Task prompt:
Return the records in full, with every character preserved.

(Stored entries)

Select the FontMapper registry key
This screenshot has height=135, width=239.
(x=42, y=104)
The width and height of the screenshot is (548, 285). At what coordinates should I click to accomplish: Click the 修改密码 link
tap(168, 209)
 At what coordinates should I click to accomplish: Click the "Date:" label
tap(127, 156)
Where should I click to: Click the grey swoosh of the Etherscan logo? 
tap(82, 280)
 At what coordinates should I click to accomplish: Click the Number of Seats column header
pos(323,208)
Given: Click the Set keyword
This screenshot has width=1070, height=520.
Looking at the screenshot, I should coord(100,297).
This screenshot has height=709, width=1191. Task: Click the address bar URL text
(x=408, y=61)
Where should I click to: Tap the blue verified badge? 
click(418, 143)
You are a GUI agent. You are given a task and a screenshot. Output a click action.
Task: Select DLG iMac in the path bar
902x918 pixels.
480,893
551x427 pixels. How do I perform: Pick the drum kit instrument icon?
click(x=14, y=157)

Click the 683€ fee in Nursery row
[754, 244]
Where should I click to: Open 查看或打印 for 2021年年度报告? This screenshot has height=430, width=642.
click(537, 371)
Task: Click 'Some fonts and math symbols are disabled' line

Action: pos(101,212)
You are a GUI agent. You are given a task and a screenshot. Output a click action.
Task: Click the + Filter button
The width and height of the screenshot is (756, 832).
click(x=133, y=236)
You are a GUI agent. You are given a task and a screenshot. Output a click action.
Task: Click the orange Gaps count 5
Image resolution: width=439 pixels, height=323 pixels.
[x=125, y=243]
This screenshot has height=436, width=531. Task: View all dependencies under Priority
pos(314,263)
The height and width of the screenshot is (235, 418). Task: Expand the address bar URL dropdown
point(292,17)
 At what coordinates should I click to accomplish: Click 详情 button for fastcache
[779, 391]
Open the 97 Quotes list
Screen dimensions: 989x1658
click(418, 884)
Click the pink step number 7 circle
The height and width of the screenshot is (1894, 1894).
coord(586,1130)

The answer:
Select the FontMapper registry key
This screenshot has height=135, width=239.
(x=42, y=104)
The width and height of the screenshot is (548, 285). At what coordinates should I click to accomplish: Click the 修改密码 link
tap(168, 209)
 At what coordinates should I click to accomplish: Click the "Date:" label
tap(127, 156)
Where should I click to: Click the grey swoosh of the Etherscan logo? 
tap(82, 280)
 At what coordinates should I click to accomplish: Click the Number of Seats column header
pos(323,208)
Given: Click the Set keyword
This screenshot has width=1070, height=520.
Looking at the screenshot, I should coord(100,297).
This screenshot has height=709, width=1191. Task: Click the address bar URL text
(x=408, y=61)
Where should I click to: Tap the blue verified badge? 
click(418, 143)
You are a GUI agent. You are given a task and a screenshot. Output a click action.
Task: Select DLG iMac in the path bar
902x918 pixels.
480,893
551x427 pixels. How do I perform: Pick the drum kit instrument icon?
click(x=14, y=157)

Click the 683€ fee in Nursery row
[754, 244]
Where should I click to: Open 查看或打印 for 2021年年度报告? This screenshot has height=430, width=642.
click(537, 371)
Task: Click 'Some fonts and math symbols are disabled' line

Action: pos(101,212)
You are a GUI agent. You are given a task and a screenshot. Output a click action.
Task: Click the + Filter button
The width and height of the screenshot is (756, 832).
click(x=133, y=236)
You are a GUI agent. You are given a task and a screenshot. Output a click action.
Task: Click the orange Gaps count 5
Image resolution: width=439 pixels, height=323 pixels.
[x=125, y=243]
This screenshot has height=436, width=531. Task: View all dependencies under Priority
pos(314,263)
The height and width of the screenshot is (235, 418). Task: Expand the address bar URL dropdown
point(292,17)
 At what coordinates should I click to accomplish: Click 详情 button for fastcache
[779, 391]
Open the 97 Quotes list
Screen dimensions: 989x1658
click(418, 884)
Click the pink step number 7 circle
The height and width of the screenshot is (1894, 1894).
coord(586,1130)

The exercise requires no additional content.